The Summer Singers of Kansas City, 165-voices strong, joined with organist Dr. Jacob Hofeling, baritone Dr. Joshua Markley (in the role of the cantor) and percussionist Mark Lowry to perform the “Avodath HaKodesh” (Sacred Service) of Swiss/American Jewish composer Ernest Bloch. 

The concert was led by Music Director and Conductor Dr. William O. Baker before an audience of nearly 500 people in Helzberg Hall of the Kauffman Center for the Performing Arts. The performance, held on Sunday, Aug. 25, also included Max Bruch's “Kol Nidrei” for cello and organ, performed by Dr. Hofeling and young cellist James Farquhar.

Composer Ernest Bloch was commissioned by a Reform congregation in the San Francisco area to compose a choral-orchestral setting of the temple service from the Union Prayer Book in the early 1930s. The commission was generous, and the composer took two years to compose one section of the work alone. He spoke often of how he had considered himself "Swiss by birth, American by adoption and Jewish by heritage." Before his work on “Avodath HaKodesh,” Bloch considered himself a largely secular person, but his Jewish faith grew during his work on the piece. 

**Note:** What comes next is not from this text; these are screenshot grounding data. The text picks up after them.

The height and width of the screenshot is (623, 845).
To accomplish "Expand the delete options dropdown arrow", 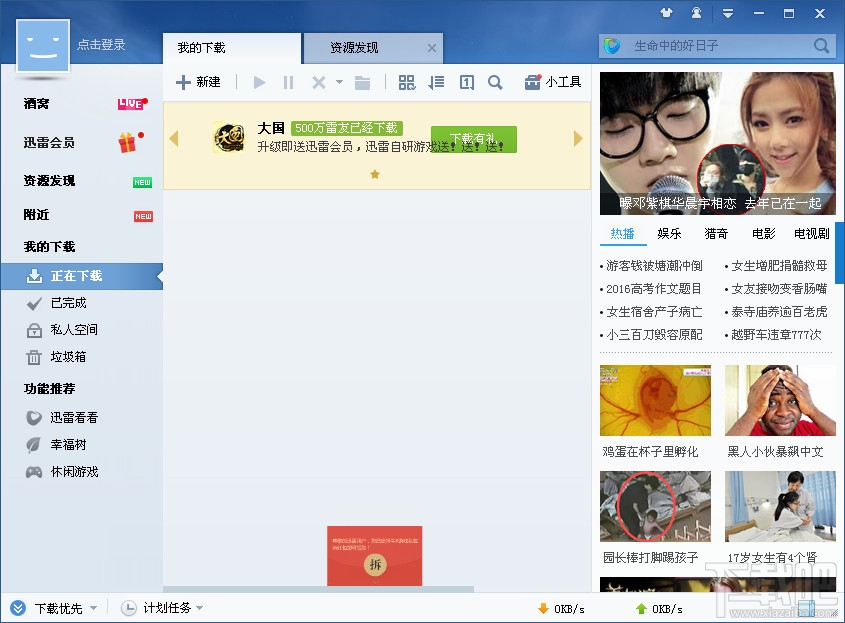I will (338, 82).
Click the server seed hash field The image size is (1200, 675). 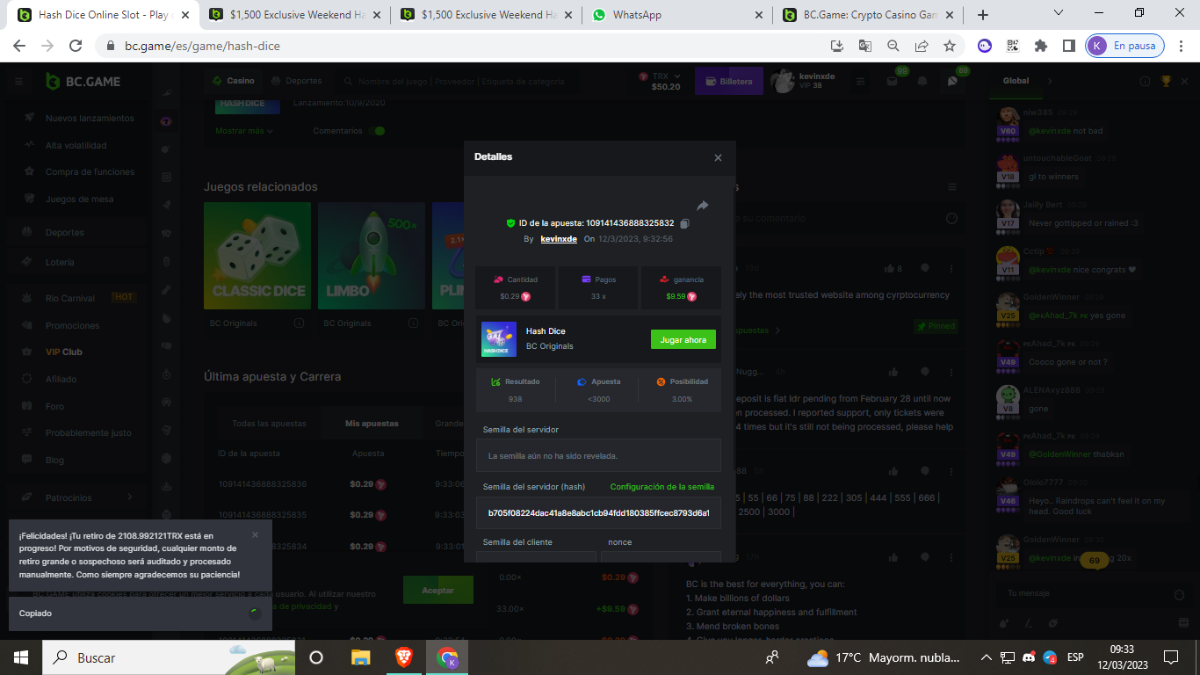pyautogui.click(x=598, y=513)
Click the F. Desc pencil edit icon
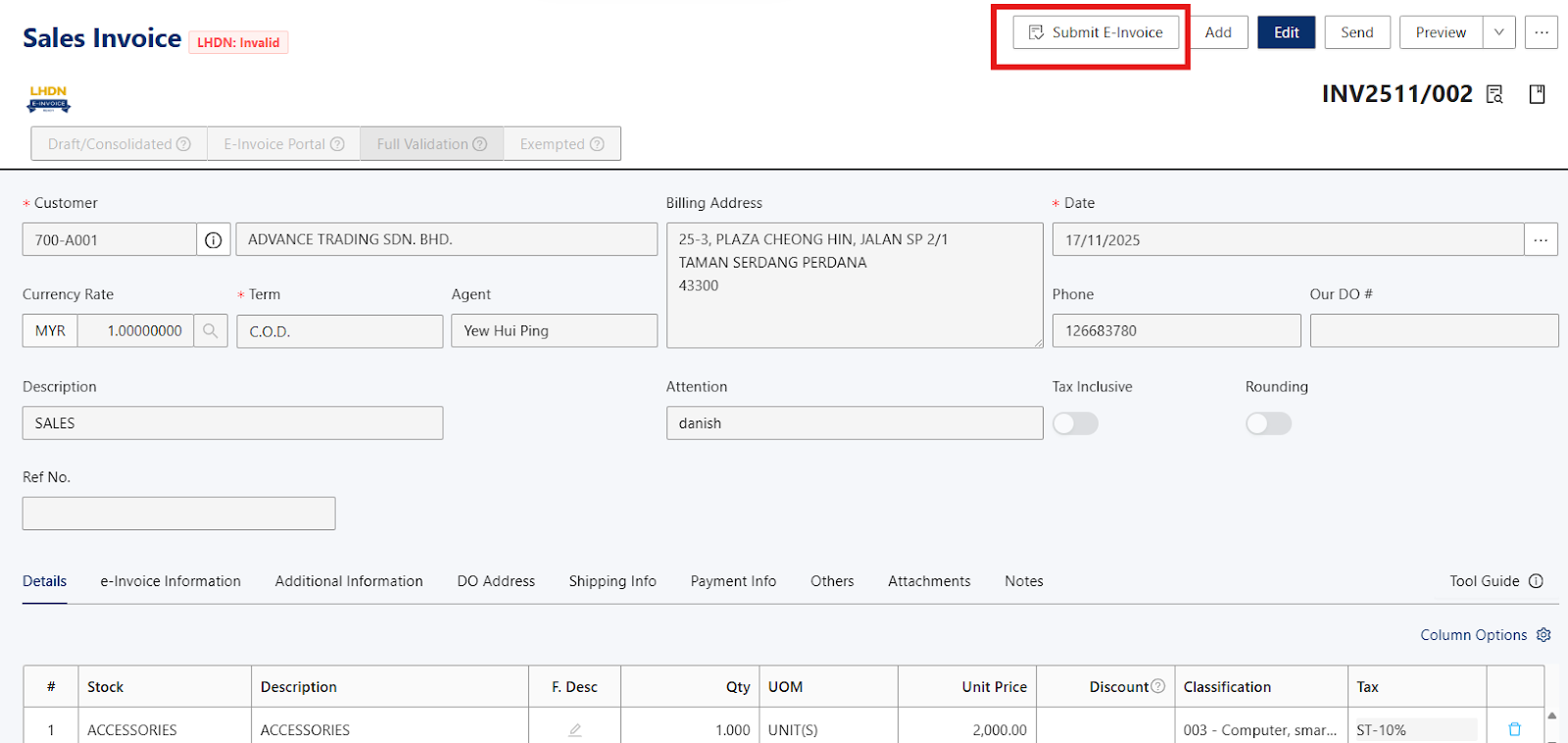 [575, 730]
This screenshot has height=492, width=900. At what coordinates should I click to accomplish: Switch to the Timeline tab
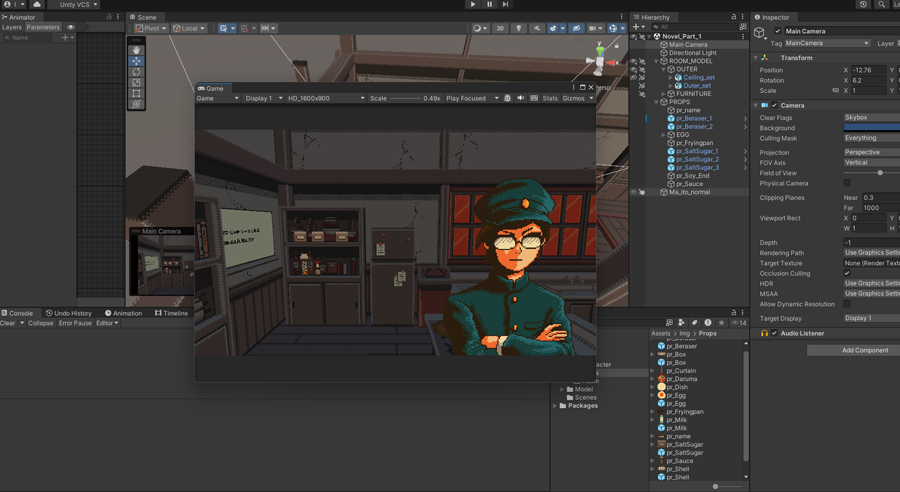(x=171, y=313)
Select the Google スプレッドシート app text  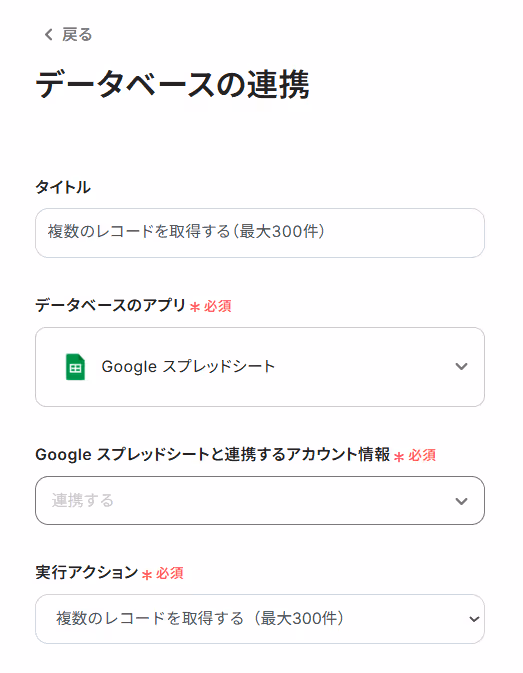[188, 367]
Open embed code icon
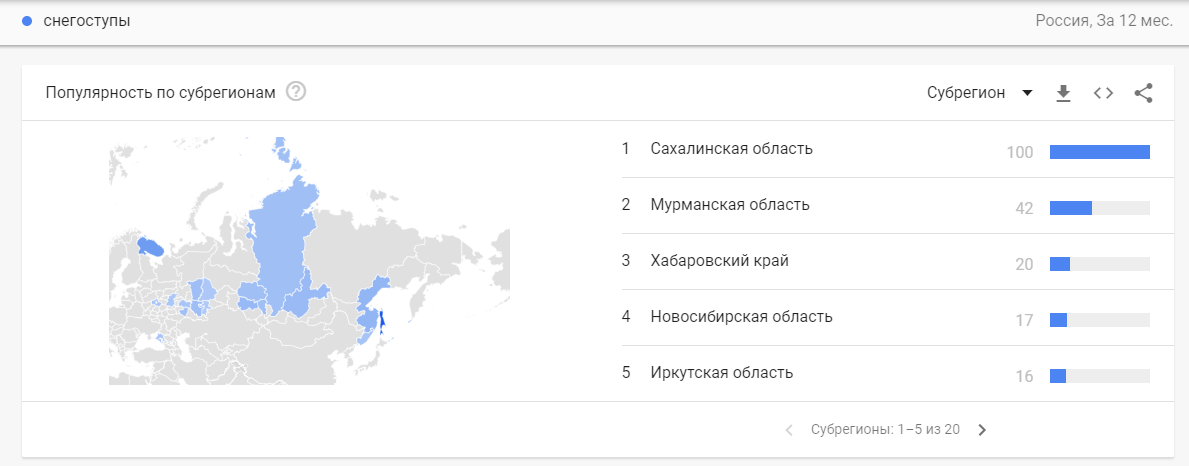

The Summer Singers of Kansas City is an ensemble of the Roeland Park-based William Baker Choral Foundation, an organization with a long history of supporting music of the Jewish tradition. The semi-professional William Baker Festival Singers, an ensemble of the Choral Foundation, commissioned, performed and recorded William W. Dreyfoos' “Songs of the Holocaust” in Atlanta, Kansas City and Charleston's Piccolo Spoleto Festival. It was broadcast on the eve of Passover on National Public Radio's "Performance Today" in 2012. 

In 2014, the Choral Foundation created a year-round Jewish chorus, Zimria Festivale Atlanta. In 2023, in Lee's Summit, Missouri, and 2024, in Marietta, Georgia, the Choral Foundation mounted two performances of Donald McCullough's “Holocaust Cantata.” The Lee’s Summit event was in partnership with the Midwest Center for Holocaust Education and the Hyman Brand Hebrew Academy.

The Summer Singers of Kansas City expressed appreciation to the Jewish Community Foundation of Greater Kansas City through the Louis and Frances Swinken Supporting Foundation; the Kenneth Babcock Memorial Masterworks Fund; the Martha Lee Cain Tranby Music Performance Fund; and the Kansas Arts Commission for their generous support of the project.